WRITTEN EXERCISE |
Copy out every one of the stored items below word for word, leaving no entry out.

Stored items:
○ ○ ○

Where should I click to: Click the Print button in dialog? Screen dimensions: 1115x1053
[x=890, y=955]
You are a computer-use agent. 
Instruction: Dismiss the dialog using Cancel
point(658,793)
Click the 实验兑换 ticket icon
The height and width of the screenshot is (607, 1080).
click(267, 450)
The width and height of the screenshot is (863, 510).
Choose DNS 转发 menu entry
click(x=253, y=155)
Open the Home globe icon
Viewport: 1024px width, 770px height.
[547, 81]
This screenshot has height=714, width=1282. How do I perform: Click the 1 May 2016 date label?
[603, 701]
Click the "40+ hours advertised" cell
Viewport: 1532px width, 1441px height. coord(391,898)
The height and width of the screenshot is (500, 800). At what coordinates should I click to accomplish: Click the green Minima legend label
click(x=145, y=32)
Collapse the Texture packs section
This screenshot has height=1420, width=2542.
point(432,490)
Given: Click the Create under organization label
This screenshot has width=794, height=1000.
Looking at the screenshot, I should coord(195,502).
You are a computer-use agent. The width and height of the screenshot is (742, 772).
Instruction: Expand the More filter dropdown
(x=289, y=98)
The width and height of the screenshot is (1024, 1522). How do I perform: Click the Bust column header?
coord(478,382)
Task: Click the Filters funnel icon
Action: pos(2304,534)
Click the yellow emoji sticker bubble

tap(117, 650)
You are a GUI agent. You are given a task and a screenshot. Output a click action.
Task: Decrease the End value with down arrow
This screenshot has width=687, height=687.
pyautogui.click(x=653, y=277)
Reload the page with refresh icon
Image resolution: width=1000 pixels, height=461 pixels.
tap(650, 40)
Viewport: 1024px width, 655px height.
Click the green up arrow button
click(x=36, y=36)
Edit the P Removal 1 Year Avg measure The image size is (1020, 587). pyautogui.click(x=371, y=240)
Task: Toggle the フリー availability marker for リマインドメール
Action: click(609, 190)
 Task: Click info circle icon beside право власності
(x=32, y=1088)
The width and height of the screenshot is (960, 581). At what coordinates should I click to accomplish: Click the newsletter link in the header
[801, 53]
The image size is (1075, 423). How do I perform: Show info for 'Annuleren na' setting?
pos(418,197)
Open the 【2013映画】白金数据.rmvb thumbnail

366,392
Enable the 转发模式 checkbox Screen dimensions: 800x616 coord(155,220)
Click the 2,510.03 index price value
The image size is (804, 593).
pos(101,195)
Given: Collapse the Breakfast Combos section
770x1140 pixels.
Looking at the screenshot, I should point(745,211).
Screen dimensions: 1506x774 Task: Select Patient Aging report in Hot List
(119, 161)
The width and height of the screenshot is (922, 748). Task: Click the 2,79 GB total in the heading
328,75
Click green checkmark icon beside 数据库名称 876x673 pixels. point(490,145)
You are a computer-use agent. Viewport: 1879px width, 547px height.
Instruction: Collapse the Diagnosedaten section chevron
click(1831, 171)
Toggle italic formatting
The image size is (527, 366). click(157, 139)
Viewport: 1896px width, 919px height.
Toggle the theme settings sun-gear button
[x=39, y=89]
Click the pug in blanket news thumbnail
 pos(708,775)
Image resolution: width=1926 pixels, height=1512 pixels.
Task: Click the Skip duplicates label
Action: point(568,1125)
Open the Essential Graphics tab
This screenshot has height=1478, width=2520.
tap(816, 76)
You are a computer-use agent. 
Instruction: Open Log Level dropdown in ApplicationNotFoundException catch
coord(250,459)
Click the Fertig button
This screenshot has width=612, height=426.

○ ○ ○

REPLY |
Where should I click to: Click the Print button in dialog? Screen dimensions: 1115x1053
[x=890, y=955]
You are a computer-use agent. 
Instruction: Dismiss the dialog using Cancel
point(658,793)
Click the 实验兑换 ticket icon
The height and width of the screenshot is (607, 1080).
click(267, 450)
The width and height of the screenshot is (863, 510).
Choose DNS 转发 menu entry
click(x=253, y=155)
Open the Home globe icon
Viewport: 1024px width, 770px height.
[547, 81]
This screenshot has height=714, width=1282. How do I perform: Click the 1 May 2016 date label?
[603, 701]
Click the "40+ hours advertised" cell
Viewport: 1532px width, 1441px height. coord(391,898)
The height and width of the screenshot is (500, 800). At what coordinates should I click to accomplish: Click the green Minima legend label
click(x=145, y=32)
Collapse the Texture packs section
This screenshot has height=1420, width=2542.
point(432,490)
Given: Click the Create under organization label
This screenshot has width=794, height=1000.
Looking at the screenshot, I should coord(195,502).
You are a computer-use agent. The width and height of the screenshot is (742, 772).
Instruction: Expand the More filter dropdown
(x=289, y=98)
The width and height of the screenshot is (1024, 1522). How do I perform: Click the Bust column header?
coord(478,382)
Task: Click the Filters funnel icon
Action: pos(2304,534)
Click the yellow emoji sticker bubble

tap(117, 650)
You are a GUI agent. You are given a task and a screenshot. Output a click action.
Task: Decrease the End value with down arrow
This screenshot has width=687, height=687.
pyautogui.click(x=653, y=277)
Reload the page with refresh icon
Image resolution: width=1000 pixels, height=461 pixels.
tap(650, 40)
Viewport: 1024px width, 655px height.
Click the green up arrow button
click(x=36, y=36)
Edit the P Removal 1 Year Avg measure The image size is (1020, 587). pyautogui.click(x=371, y=240)
Task: Toggle the フリー availability marker for リマインドメール
Action: click(609, 190)
 Task: Click info circle icon beside право власності
(x=32, y=1088)
The width and height of the screenshot is (960, 581). At what coordinates should I click to accomplish: Click the newsletter link in the header
[801, 53]
The image size is (1075, 423). How do I perform: Show info for 'Annuleren na' setting?
pos(418,197)
Open the 【2013映画】白金数据.rmvb thumbnail

366,392
Enable the 转发模式 checkbox Screen dimensions: 800x616 coord(155,220)
Click the 2,510.03 index price value
The image size is (804, 593).
pos(101,195)
Given: Collapse the Breakfast Combos section
770x1140 pixels.
Looking at the screenshot, I should point(745,211).
Screen dimensions: 1506x774 Task: Select Patient Aging report in Hot List
(119, 161)
The width and height of the screenshot is (922, 748). Task: Click the 2,79 GB total in the heading
328,75
Click green checkmark icon beside 数据库名称 876x673 pixels. point(490,145)
You are a computer-use agent. Viewport: 1879px width, 547px height.
Instruction: Collapse the Diagnosedaten section chevron
click(1831, 171)
Toggle italic formatting
The image size is (527, 366). click(157, 139)
Viewport: 1896px width, 919px height.
Toggle the theme settings sun-gear button
[x=39, y=89]
Click the pug in blanket news thumbnail
 pos(708,775)
Image resolution: width=1926 pixels, height=1512 pixels.
Task: Click the Skip duplicates label
Action: point(568,1125)
Open the Essential Graphics tab
This screenshot has height=1478, width=2520.
tap(816, 76)
You are a computer-use agent. 
Instruction: Open Log Level dropdown in ApplicationNotFoundException catch
coord(250,459)
Click the Fertig button
This screenshot has width=612, height=426.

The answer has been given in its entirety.